### Your task
Output the data from the line containing "Where should I" through the line containing "Action: pyautogui.click(x=124, y=13)", inclusive, reproducing every line exactly. Omit the pictures from your output.

### Entries on locating words and elements
• • • • •
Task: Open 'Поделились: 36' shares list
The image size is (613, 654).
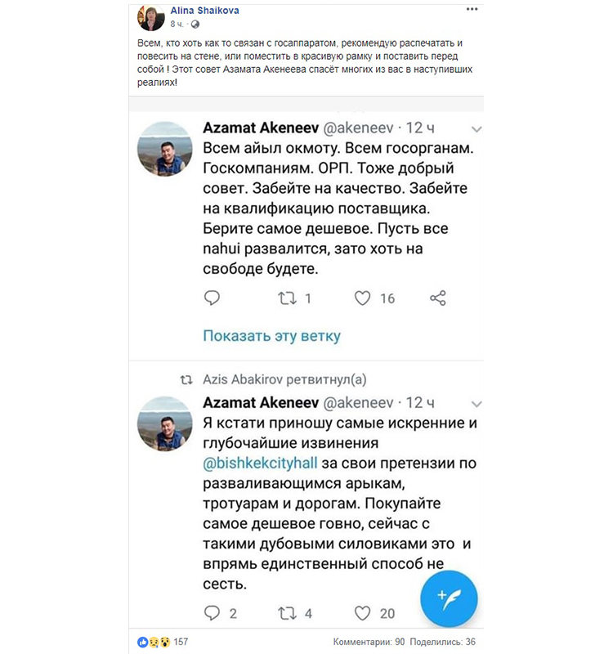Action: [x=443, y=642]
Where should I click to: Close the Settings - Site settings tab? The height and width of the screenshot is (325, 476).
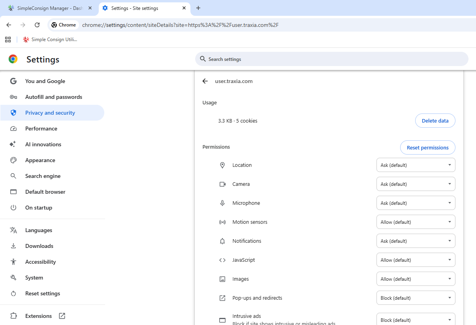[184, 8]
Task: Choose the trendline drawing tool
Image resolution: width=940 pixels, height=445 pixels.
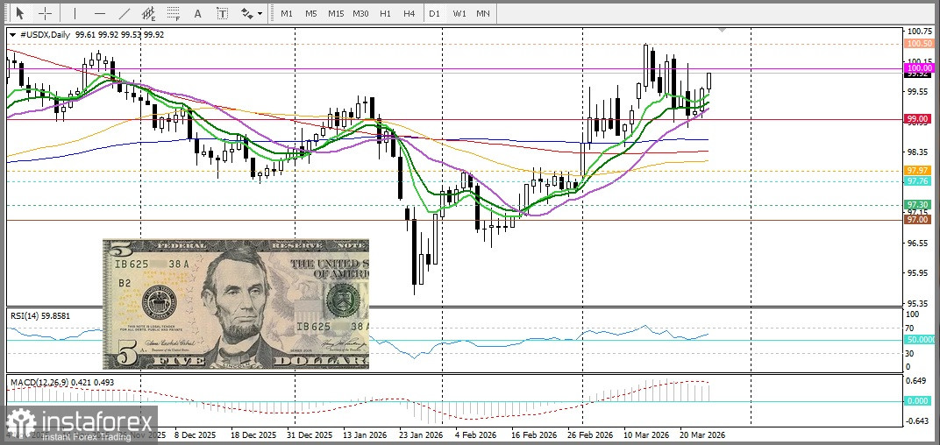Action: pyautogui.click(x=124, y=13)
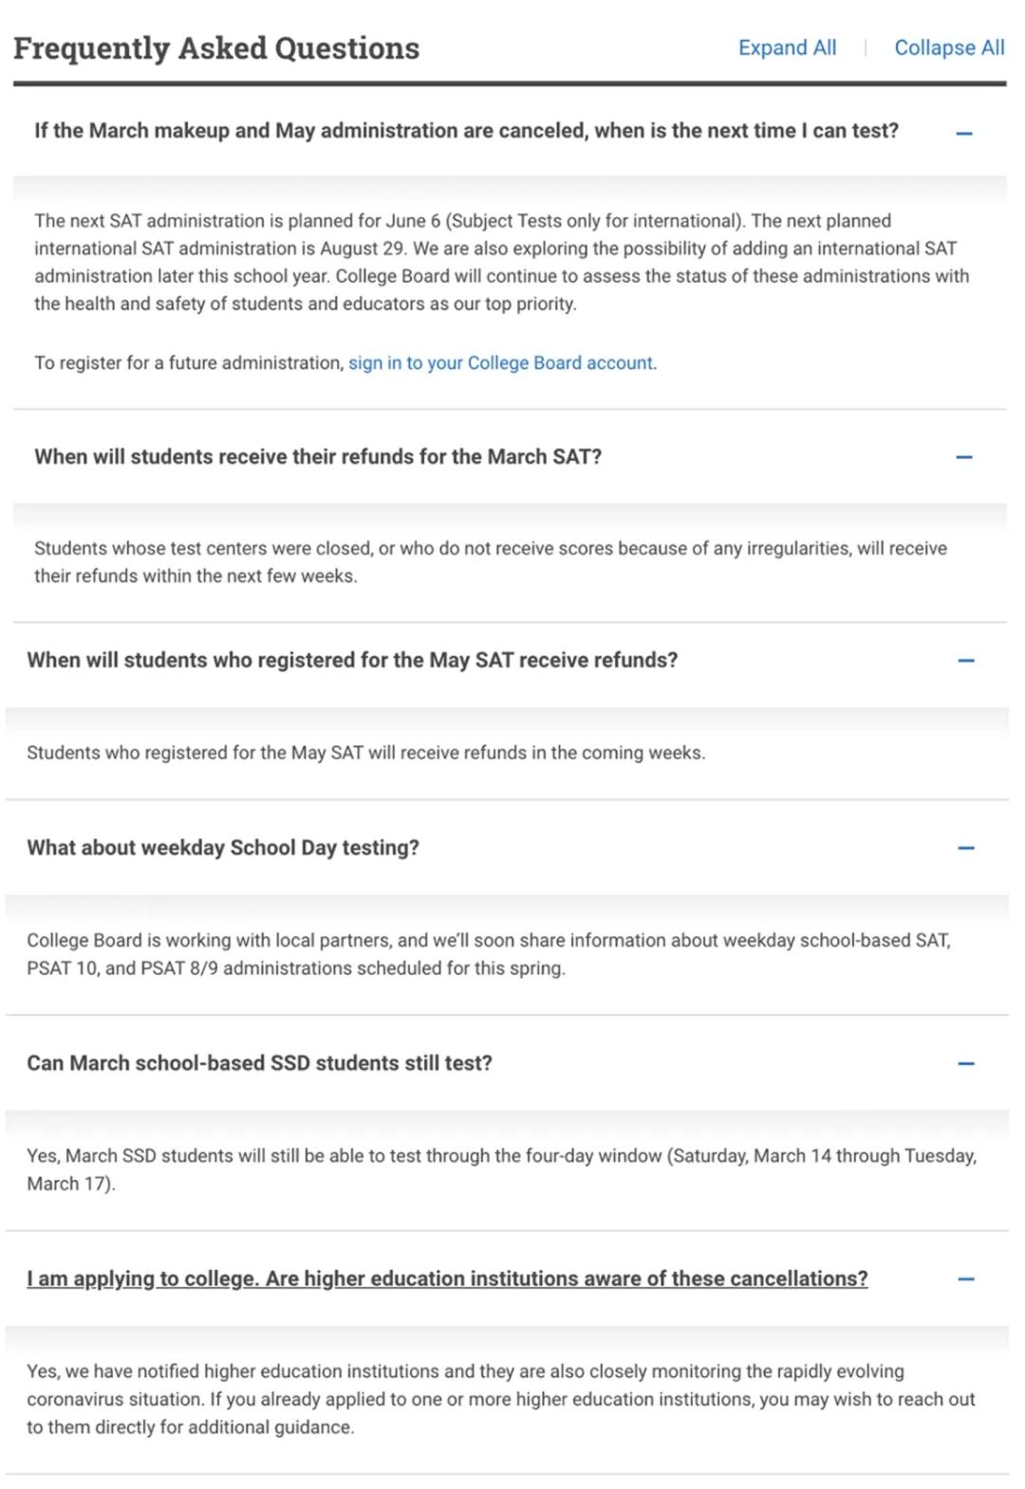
• • • • •
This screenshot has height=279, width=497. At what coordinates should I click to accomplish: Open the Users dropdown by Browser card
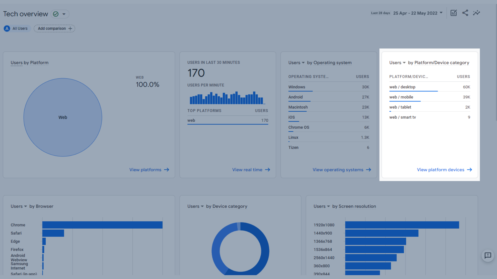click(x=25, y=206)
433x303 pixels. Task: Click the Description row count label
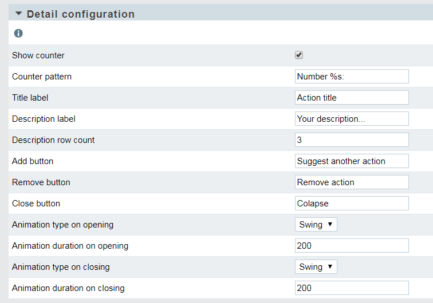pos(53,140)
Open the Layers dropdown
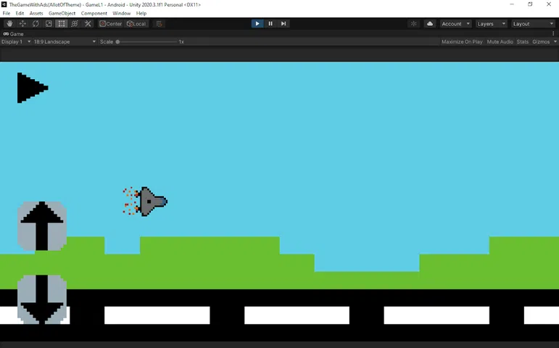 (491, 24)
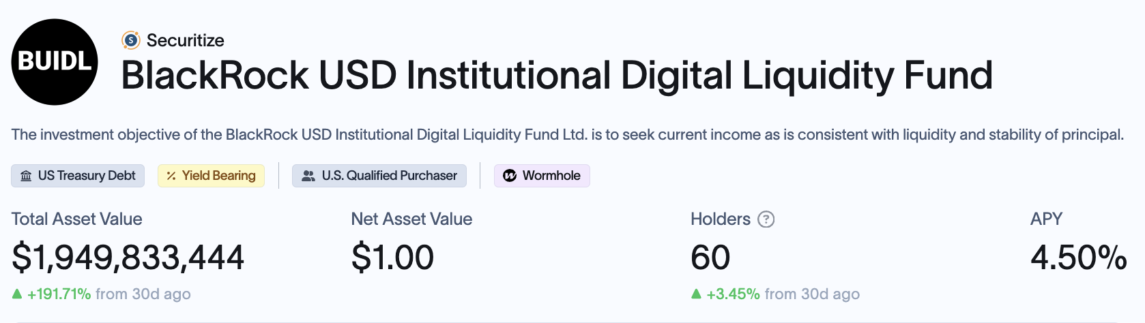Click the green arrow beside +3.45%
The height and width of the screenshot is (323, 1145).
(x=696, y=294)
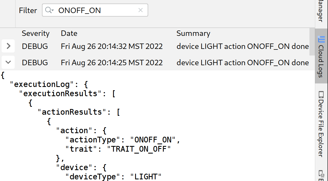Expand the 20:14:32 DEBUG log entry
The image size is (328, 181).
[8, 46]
• • • • •
### Solution below
Where should I click to: Close the Settings - Site settings tab? The height and width of the screenshot is (325, 476).
[184, 8]
Task: Choose the trendline drawing tool
Image resolution: width=940 pixels, height=445 pixels.
Action: pyautogui.click(x=124, y=13)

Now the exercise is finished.